How to complete this task: Extract the full set of records that follows, word for word.
╭─ Dataset excerpts
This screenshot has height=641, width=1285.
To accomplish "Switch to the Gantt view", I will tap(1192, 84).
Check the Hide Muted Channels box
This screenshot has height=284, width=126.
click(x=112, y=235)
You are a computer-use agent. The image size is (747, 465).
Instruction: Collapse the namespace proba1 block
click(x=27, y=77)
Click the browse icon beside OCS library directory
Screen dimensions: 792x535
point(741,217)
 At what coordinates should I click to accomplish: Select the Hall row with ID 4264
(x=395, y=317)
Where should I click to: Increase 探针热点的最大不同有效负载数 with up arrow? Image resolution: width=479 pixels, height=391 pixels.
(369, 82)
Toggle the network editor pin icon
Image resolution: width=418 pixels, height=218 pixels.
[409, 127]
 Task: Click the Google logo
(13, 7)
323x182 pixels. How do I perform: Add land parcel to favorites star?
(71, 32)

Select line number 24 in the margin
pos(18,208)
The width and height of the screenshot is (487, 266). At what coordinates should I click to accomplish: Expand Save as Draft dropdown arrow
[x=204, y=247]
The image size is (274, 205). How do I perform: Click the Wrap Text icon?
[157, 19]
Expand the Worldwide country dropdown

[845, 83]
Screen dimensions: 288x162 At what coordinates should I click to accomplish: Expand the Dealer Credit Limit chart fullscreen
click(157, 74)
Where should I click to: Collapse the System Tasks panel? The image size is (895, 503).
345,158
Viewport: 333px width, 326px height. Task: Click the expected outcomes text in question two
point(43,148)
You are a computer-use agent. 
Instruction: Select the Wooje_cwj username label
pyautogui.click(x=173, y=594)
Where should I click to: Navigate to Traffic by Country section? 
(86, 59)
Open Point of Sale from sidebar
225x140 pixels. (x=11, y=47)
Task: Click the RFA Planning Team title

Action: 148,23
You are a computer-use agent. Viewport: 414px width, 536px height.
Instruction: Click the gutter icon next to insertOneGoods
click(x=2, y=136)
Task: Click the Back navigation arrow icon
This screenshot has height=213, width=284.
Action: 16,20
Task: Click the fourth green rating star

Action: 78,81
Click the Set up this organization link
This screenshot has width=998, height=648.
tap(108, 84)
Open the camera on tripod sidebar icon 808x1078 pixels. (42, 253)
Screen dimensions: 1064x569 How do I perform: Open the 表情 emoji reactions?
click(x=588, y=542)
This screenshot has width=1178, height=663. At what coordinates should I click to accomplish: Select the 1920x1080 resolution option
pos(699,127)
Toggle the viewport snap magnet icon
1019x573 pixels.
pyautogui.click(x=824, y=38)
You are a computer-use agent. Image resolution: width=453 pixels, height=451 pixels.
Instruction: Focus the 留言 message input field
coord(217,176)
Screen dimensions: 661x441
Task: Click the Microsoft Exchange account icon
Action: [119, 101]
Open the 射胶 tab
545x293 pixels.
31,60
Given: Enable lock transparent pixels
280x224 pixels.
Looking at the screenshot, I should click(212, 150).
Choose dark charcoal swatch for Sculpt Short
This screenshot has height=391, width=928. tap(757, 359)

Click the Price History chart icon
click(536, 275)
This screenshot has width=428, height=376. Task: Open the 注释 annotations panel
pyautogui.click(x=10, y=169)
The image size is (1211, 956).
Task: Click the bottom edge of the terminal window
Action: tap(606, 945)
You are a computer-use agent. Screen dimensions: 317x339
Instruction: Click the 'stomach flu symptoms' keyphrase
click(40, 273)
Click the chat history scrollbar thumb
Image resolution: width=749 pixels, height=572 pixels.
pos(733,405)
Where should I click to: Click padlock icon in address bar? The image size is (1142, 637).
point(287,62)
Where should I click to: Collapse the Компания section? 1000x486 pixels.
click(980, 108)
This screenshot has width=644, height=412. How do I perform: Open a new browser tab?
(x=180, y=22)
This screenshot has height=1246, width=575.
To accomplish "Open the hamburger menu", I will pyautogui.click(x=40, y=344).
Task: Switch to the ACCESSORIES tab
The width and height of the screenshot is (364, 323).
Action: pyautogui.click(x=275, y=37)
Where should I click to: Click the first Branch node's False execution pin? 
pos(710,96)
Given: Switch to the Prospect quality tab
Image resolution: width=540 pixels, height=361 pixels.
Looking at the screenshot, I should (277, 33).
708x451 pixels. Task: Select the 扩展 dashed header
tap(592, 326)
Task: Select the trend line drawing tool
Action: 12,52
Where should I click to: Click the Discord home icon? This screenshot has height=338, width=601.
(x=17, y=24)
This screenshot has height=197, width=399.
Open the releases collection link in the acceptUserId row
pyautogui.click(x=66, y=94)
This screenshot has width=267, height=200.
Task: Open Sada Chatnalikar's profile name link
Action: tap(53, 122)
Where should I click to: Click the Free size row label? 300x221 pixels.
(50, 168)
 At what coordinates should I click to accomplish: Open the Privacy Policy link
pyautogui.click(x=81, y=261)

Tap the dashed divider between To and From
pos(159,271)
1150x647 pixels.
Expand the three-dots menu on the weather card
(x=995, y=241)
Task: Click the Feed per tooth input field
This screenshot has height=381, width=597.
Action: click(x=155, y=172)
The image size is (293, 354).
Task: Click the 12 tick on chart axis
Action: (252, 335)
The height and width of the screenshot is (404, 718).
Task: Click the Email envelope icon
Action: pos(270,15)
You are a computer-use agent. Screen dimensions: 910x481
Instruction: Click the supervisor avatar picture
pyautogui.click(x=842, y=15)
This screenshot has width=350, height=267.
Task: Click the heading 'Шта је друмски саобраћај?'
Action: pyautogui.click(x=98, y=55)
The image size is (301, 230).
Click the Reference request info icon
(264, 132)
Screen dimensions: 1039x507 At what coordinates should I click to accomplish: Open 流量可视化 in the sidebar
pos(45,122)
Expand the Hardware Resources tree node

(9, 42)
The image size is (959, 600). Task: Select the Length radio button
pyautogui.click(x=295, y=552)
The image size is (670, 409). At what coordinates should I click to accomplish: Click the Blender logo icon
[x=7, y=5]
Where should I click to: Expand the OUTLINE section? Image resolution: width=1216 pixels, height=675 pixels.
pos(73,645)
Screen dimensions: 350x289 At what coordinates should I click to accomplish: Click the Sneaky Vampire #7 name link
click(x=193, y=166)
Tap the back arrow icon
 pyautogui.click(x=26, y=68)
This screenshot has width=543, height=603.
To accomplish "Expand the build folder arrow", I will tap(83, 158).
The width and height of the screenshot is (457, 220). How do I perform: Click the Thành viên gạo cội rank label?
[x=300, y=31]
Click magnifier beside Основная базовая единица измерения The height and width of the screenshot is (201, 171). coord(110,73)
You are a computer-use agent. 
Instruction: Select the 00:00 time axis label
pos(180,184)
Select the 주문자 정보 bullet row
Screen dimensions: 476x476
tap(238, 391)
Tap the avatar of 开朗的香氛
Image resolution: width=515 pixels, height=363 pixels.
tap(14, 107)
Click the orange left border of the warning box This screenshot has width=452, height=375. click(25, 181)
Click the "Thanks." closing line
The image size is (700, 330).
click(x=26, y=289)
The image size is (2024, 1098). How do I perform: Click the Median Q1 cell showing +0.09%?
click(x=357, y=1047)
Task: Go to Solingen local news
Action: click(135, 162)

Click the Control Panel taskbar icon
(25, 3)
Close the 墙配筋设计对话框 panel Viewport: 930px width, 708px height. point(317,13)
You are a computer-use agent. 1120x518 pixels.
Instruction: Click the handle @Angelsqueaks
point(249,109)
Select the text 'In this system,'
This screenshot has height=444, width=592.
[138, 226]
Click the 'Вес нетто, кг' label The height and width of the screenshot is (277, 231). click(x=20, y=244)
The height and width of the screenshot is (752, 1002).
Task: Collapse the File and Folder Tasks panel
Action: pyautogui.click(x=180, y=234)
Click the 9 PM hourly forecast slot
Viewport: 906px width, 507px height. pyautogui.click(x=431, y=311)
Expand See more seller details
╰─
Answer box:
This screenshot has height=641, width=1285.
To accomplish "Switch to the Gantt view", I will tap(1192, 84).
Check the Hide Muted Channels box
This screenshot has height=284, width=126.
click(x=112, y=235)
You are a computer-use agent. The image size is (747, 465).
Instruction: Collapse the namespace proba1 block
click(x=27, y=77)
Click the browse icon beside OCS library directory
Screen dimensions: 792x535
point(741,217)
 At what coordinates should I click to accomplish: Select the Hall row with ID 4264
(x=395, y=317)
Where should I click to: Increase 探针热点的最大不同有效负载数 with up arrow? Image resolution: width=479 pixels, height=391 pixels.
(369, 82)
Toggle the network editor pin icon
Image resolution: width=418 pixels, height=218 pixels.
[409, 127]
 Task: Click the Google logo
(13, 7)
323x182 pixels. How do I perform: Add land parcel to favorites star?
(71, 32)

Select line number 24 in the margin
pos(18,208)
The width and height of the screenshot is (487, 266). At what coordinates should I click to accomplish: Expand Save as Draft dropdown arrow
[x=204, y=247]
The image size is (274, 205). How do I perform: Click the Wrap Text icon?
[157, 19]
Expand the Worldwide country dropdown

[845, 83]
Screen dimensions: 288x162 At what coordinates should I click to accomplish: Expand the Dealer Credit Limit chart fullscreen
click(157, 74)
Where should I click to: Collapse the System Tasks panel? The image size is (895, 503).
345,158
Viewport: 333px width, 326px height. Task: Click the expected outcomes text in question two
point(43,148)
You are a computer-use agent. 
Instruction: Select the Wooje_cwj username label
pyautogui.click(x=173, y=594)
Where should I click to: Navigate to Traffic by Country section? 
(86, 59)
Open Point of Sale from sidebar
225x140 pixels. (x=11, y=47)
Task: Click the RFA Planning Team title

Action: 148,23
You are a computer-use agent. Viewport: 414px width, 536px height.
Instruction: Click the gutter icon next to insertOneGoods
click(x=2, y=136)
Task: Click the Back navigation arrow icon
This screenshot has height=213, width=284.
Action: 16,20
Task: Click the fourth green rating star

Action: 78,81
Click the Set up this organization link
This screenshot has width=998, height=648.
tap(108, 84)
Open the camera on tripod sidebar icon 808x1078 pixels. (42, 253)
Screen dimensions: 1064x569 How do I perform: Open the 表情 emoji reactions?
click(x=588, y=542)
This screenshot has width=1178, height=663. At what coordinates should I click to accomplish: Select the 1920x1080 resolution option
pos(699,127)
Toggle the viewport snap magnet icon
1019x573 pixels.
pyautogui.click(x=824, y=38)
You are a computer-use agent. Image resolution: width=453 pixels, height=451 pixels.
Instruction: Focus the 留言 message input field
coord(217,176)
Screen dimensions: 661x441
Task: Click the Microsoft Exchange account icon
Action: [119, 101]
Open the 射胶 tab
545x293 pixels.
31,60
Given: Enable lock transparent pixels
280x224 pixels.
Looking at the screenshot, I should click(212, 150).
Choose dark charcoal swatch for Sculpt Short
This screenshot has height=391, width=928. tap(757, 359)

Click the Price History chart icon
click(536, 275)
This screenshot has width=428, height=376. Task: Open the 注释 annotations panel
pyautogui.click(x=10, y=169)
The image size is (1211, 956).
Task: Click the bottom edge of the terminal window
Action: tap(606, 945)
You are a computer-use agent. Screen dimensions: 317x339
Instruction: Click the 'stomach flu symptoms' keyphrase
click(40, 273)
Click the chat history scrollbar thumb
Image resolution: width=749 pixels, height=572 pixels.
pos(733,405)
Where should I click to: Click padlock icon in address bar? The image size is (1142, 637).
point(287,62)
Where should I click to: Collapse the Компания section? 1000x486 pixels.
click(980, 108)
This screenshot has width=644, height=412. How do I perform: Open a new browser tab?
(x=180, y=22)
This screenshot has height=1246, width=575.
To accomplish "Open the hamburger menu", I will pyautogui.click(x=40, y=344).
Task: Switch to the ACCESSORIES tab
The width and height of the screenshot is (364, 323).
Action: pyautogui.click(x=275, y=37)
Where should I click to: Click the first Branch node's False execution pin? 
pos(710,96)
Given: Switch to the Prospect quality tab
Image resolution: width=540 pixels, height=361 pixels.
Looking at the screenshot, I should (277, 33).
708x451 pixels. Task: Select the 扩展 dashed header
tap(592, 326)
Task: Select the trend line drawing tool
Action: 12,52
Where should I click to: Click the Discord home icon? This screenshot has height=338, width=601.
(x=17, y=24)
This screenshot has height=197, width=399.
Open the releases collection link in the acceptUserId row
pyautogui.click(x=66, y=94)
This screenshot has width=267, height=200.
Task: Open Sada Chatnalikar's profile name link
Action: tap(53, 122)
Where should I click to: Click the Free size row label? 300x221 pixels.
(50, 168)
 At what coordinates should I click to accomplish: Open the Privacy Policy link
pyautogui.click(x=81, y=261)

Tap the dashed divider between To and From
pos(159,271)
1150x647 pixels.
Expand the three-dots menu on the weather card
(x=995, y=241)
Task: Click the Feed per tooth input field
This screenshot has height=381, width=597.
Action: click(x=155, y=172)
The image size is (293, 354).
Task: Click the 12 tick on chart axis
Action: (252, 335)
The height and width of the screenshot is (404, 718).
Task: Click the Email envelope icon
Action: pos(270,15)
You are a computer-use agent. Screen dimensions: 910x481
Instruction: Click the supervisor avatar picture
pyautogui.click(x=842, y=15)
This screenshot has width=350, height=267.
Task: Click the heading 'Шта је друмски саобраћај?'
Action: pyautogui.click(x=98, y=55)
The image size is (301, 230).
Click the Reference request info icon
(264, 132)
Screen dimensions: 1039x507 At what coordinates should I click to accomplish: Open 流量可视化 in the sidebar
pos(45,122)
Expand the Hardware Resources tree node

(9, 42)
The image size is (959, 600). Task: Select the Length radio button
pyautogui.click(x=295, y=552)
The image size is (670, 409). At what coordinates should I click to accomplish: Click the Blender logo icon
[x=7, y=5]
Where should I click to: Expand the OUTLINE section? Image resolution: width=1216 pixels, height=675 pixels.
pos(73,645)
Screen dimensions: 350x289 At what coordinates should I click to accomplish: Click the Sneaky Vampire #7 name link
click(x=193, y=166)
Tap the back arrow icon
 pyautogui.click(x=26, y=68)
This screenshot has width=543, height=603.
To accomplish "Expand the build folder arrow", I will tap(83, 158).
The width and height of the screenshot is (457, 220). How do I perform: Click the Thành viên gạo cội rank label?
[x=300, y=31]
Click magnifier beside Основная базовая единица измерения The height and width of the screenshot is (201, 171). coord(110,73)
You are a computer-use agent. 
Instruction: Select the 00:00 time axis label
pos(180,184)
Select the 주문자 정보 bullet row
Screen dimensions: 476x476
tap(238, 391)
Tap the avatar of 开朗的香氛
Image resolution: width=515 pixels, height=363 pixels.
tap(14, 107)
Click the orange left border of the warning box This screenshot has width=452, height=375. click(25, 181)
Click the "Thanks." closing line
The image size is (700, 330).
click(x=26, y=289)
The image size is (2024, 1098). How do I perform: Click the Median Q1 cell showing +0.09%?
click(x=357, y=1047)
Task: Go to Solingen local news
Action: click(135, 162)

Click the Control Panel taskbar icon
(25, 3)
Close the 墙配筋设计对话框 panel Viewport: 930px width, 708px height. point(317,13)
You are a computer-use agent. 1120x518 pixels.
Instruction: Click the handle @Angelsqueaks
point(249,109)
Select the text 'In this system,'
This screenshot has height=444, width=592.
[138, 226]
Click the 'Вес нетто, кг' label The height and width of the screenshot is (277, 231). click(x=20, y=244)
The height and width of the screenshot is (752, 1002).
Task: Collapse the File and Folder Tasks panel
Action: pyautogui.click(x=180, y=234)
Click the 9 PM hourly forecast slot
Viewport: 906px width, 507px height. pyautogui.click(x=431, y=311)
Expand See more seller details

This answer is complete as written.